I'd known about about PD years before I joined and it still took a lot of gusto just to post an intro, an intro which sounded like a lot of other intros that might have taken equal amounts of gusto to post. Idk though. I still can't get over loathing myself for being a dev. Too much shame brought on myself to myself especially since no one else in my real life knows that I am one. I'd literally be mortified if anyone found out. I'm super concerned with being judged by other people - it's a character flaw - so that just exacerbates the whole thing. It's like going in circles and all these topics have been touched on in some capacity I'm sure, but like no, I'm not into people suffering and would totally lend a hand to make sure that suffering was limited in a reasonable capacity; no I'm not trying to take care of anyone - like I already got 2 kids. I want someone to take care of me and it just so happens if he happened to be a pwd that would make it all the better. I think for a grand majority of us, we obvs need a connection in order to make any kind of relationship worthwhile so it's not like any pwd can go by and it's instant attraction. Physical attraction also plays a part in the equation - like do I think they're attractive?

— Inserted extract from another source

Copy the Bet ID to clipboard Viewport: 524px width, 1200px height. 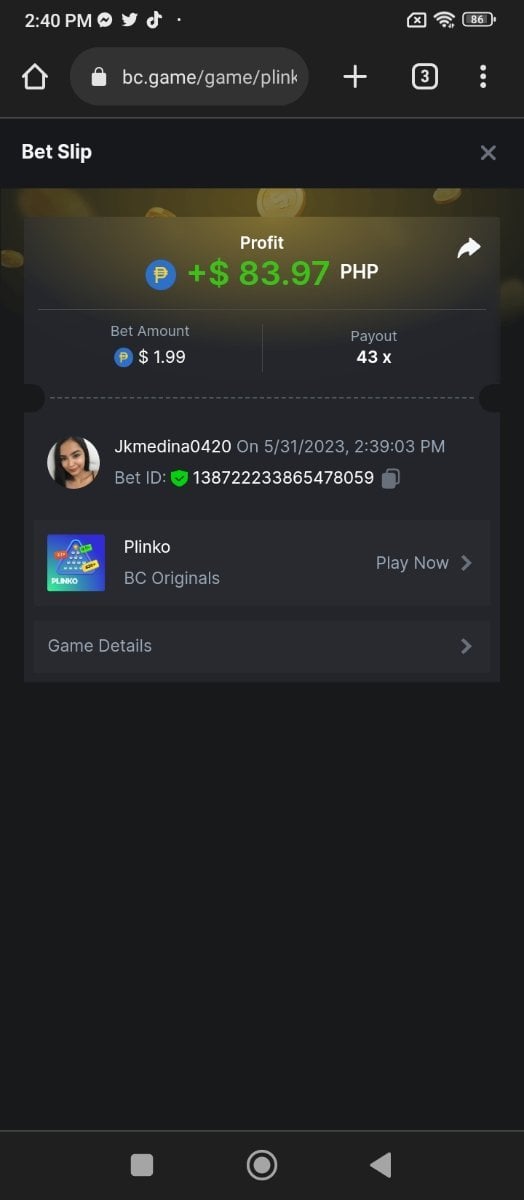pos(391,478)
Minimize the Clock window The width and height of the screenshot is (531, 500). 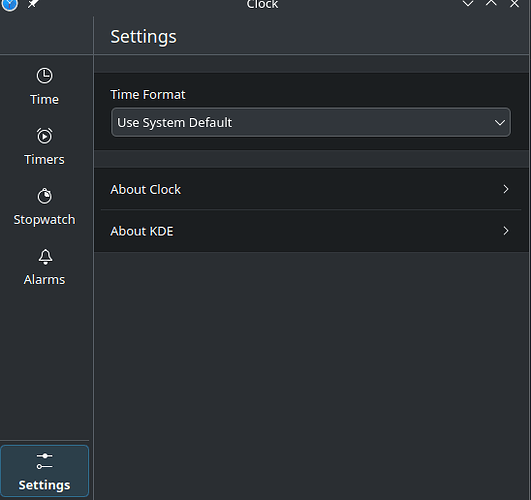[x=468, y=4]
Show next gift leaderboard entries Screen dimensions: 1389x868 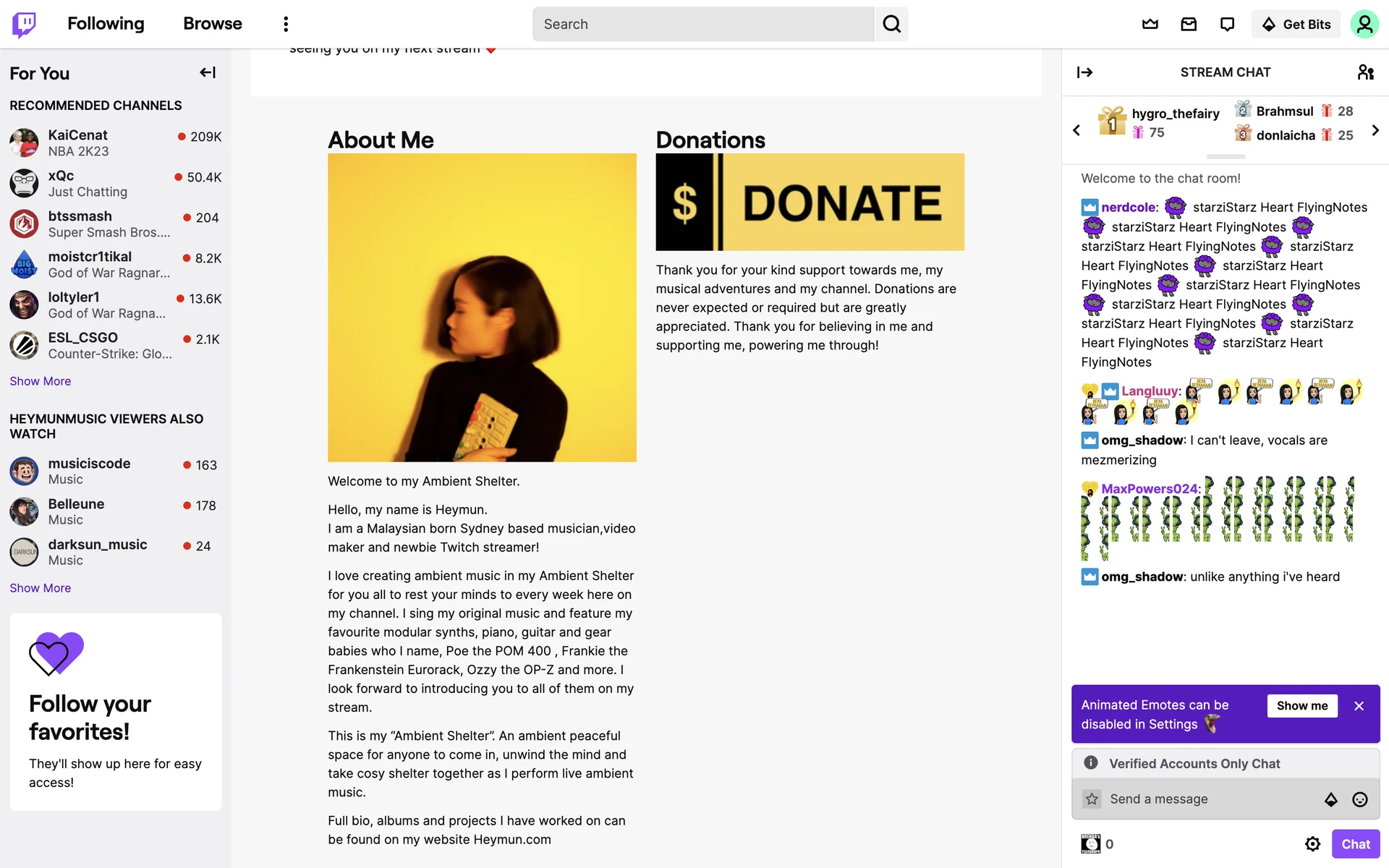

I'm not entirely sure what I'm getting at here. I'm frustrated that I've lived this long knowing about these feelings yet have still not accepted who I am and have never given myself a break from the shame bit of the whole thing. Part of it probably stems from media portraying pwd as Non sexual people, which is shit, and also the fact that the majority of ppl show pity towards pwd. Like, shouldn't I feel bad too? Idk. It just feels so wrong. I'd like to stop fantasizing about a relationship with a pwd....but I know i won't cuz I've never been able to control it before so I doubt I'll be able to stop myself now.
I'm sorry this is long and just a lot of word vom but I needed to word vom somewhere I guess. It's been a long time coming pent up frustration waiting to come out. Some folks were talking about lulls in devness or spikes even. For me, it's just always there. I try so hard to ignore it. But i can't. Also sorry for the recurrent topics...im nervous about posting a new thread or commenting the wrong thing on an existing thread - prob goes along with my fear of other people's judgement.
If you made it this far, xo.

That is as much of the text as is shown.